Last year, the four districts reported almost cent percent plantation. As a result, total production of major cereals -- paddy, maize, wheat, millet and buckwheat combined -- increased by 9.8 percent to 9.45 million tons, enabling the country to enjoy a food surplus of around 886,000 tons in 2011/12.
Contrary to drop in output, the report says demand for cereals could rise by 100,000 tons to 5.3 million tons this year.
“We will not face food scarcity if the winter crops remain normal. But in the context of climate change we can´t rule that out. Even if situation is normal in winter season, at least 27 districts will face food deficit this year,” Pathak added.
REPUBLICAKATHMANDU, Oct 31: At a time when the country is enjoying record food surplus, imports of rice jumped by almost tenfold over the first two months of the current fiscal year compared to the same period last year.
The import data that the central bank released recently shows Nepal imported rice worth Rs 1.14 billon during the first two months of 2012/13, up from Rs 120 million in the same period last year.
India is the largest supplier of rice to Nepal.
The Ministry of Agriculture Development had, a few months ago, announced that the country has recorded food surplus of 880,000 tons in 2011/12. This was expected to lower food imports.

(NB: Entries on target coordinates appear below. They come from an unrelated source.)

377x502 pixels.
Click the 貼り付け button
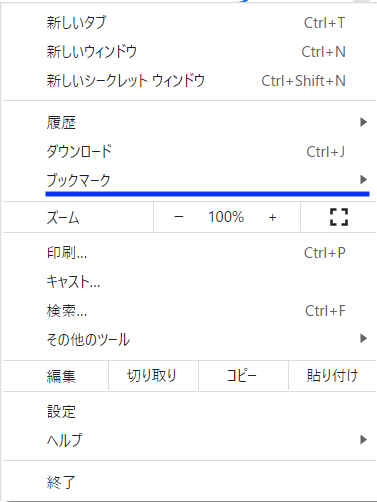(332, 376)
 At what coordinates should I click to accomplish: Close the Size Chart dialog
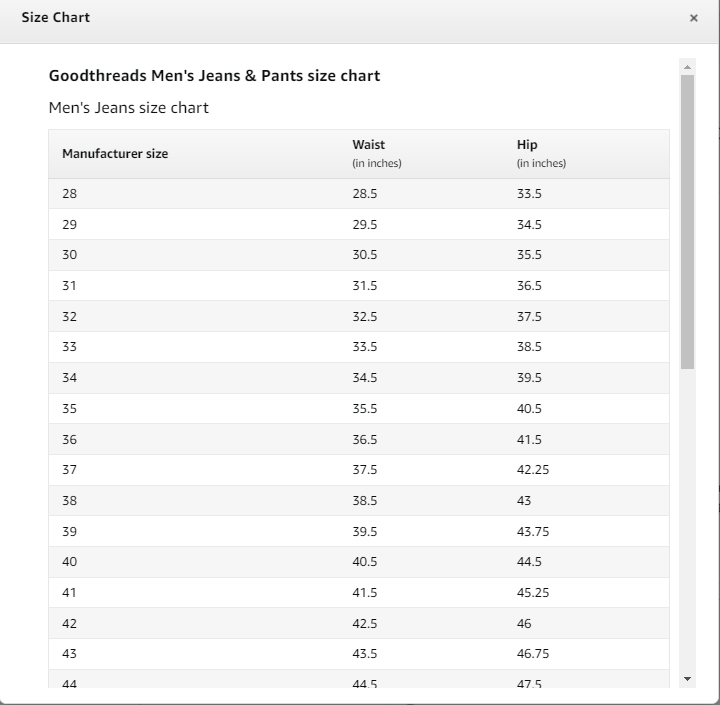tap(693, 18)
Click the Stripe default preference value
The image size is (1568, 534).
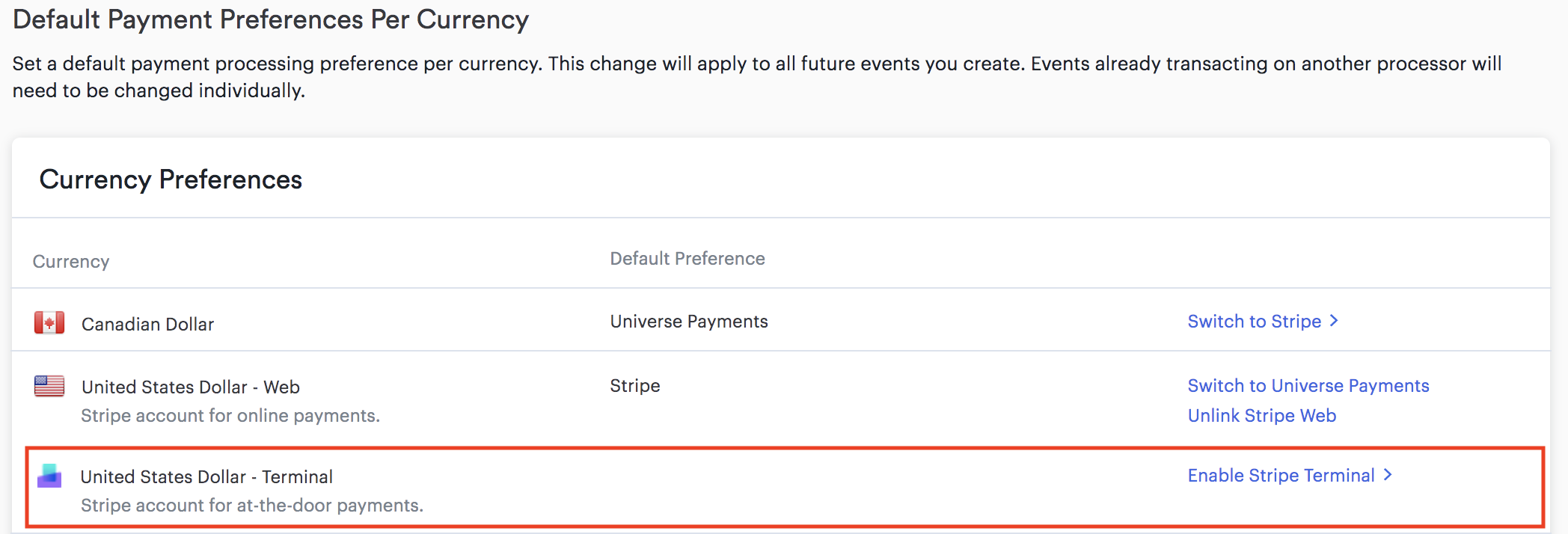(x=635, y=386)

“The latest import data has surprised us,” Narayan Bidari, director general of Department of Commerce and Supply Management (DoCSM), told Republica.
|Officials and traders attributed such disproportionate rise in
imports to recent lifting of ban on export of non-basmati rice by India
after a gap of more than three years.
“Rice import rose mainly because traders are presently feeling comfortable to import rice from official channel from India,” Satish Bohra, deputy general secretary of Association of Nepal Rice, oil and Pulse Industries, said.

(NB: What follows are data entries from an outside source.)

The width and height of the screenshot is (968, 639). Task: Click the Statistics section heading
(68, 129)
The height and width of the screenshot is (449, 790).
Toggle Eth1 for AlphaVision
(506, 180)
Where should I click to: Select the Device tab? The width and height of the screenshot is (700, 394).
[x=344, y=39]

During the 2008 food crisis in 2008, India had imposed ban on export of rice in a bid to ease the internal supply of foods.
“The present import surge shows lifting of ban by India prompted traders to switch to official trade," said an official.
Traders like Bohra attributed the rise in imports to increase in prices of rice itself. "The price of rice has increased by around 20 percent this year. It also jacked up the import figure (in monetary terms)," said Bohra.
Some of the traders and officials suspect that the rise in import could be due to recent decision of the government to open rice exports to China. "It is difficult to say for sure. But we cannot rule out its possibility," said the official.
Keeping in view food surplus and growing demand for rice in Tibet, the government in the last fiscal year had allowed traders to export 10,000 tons of rice to China through Tatopani and Rasuwagadhi customs points.
Following the decision, DoCSM in August granted permission to 65 firms to export rice to the northern neighbor on condition that they complete the export process within six months of issuance of export licenses.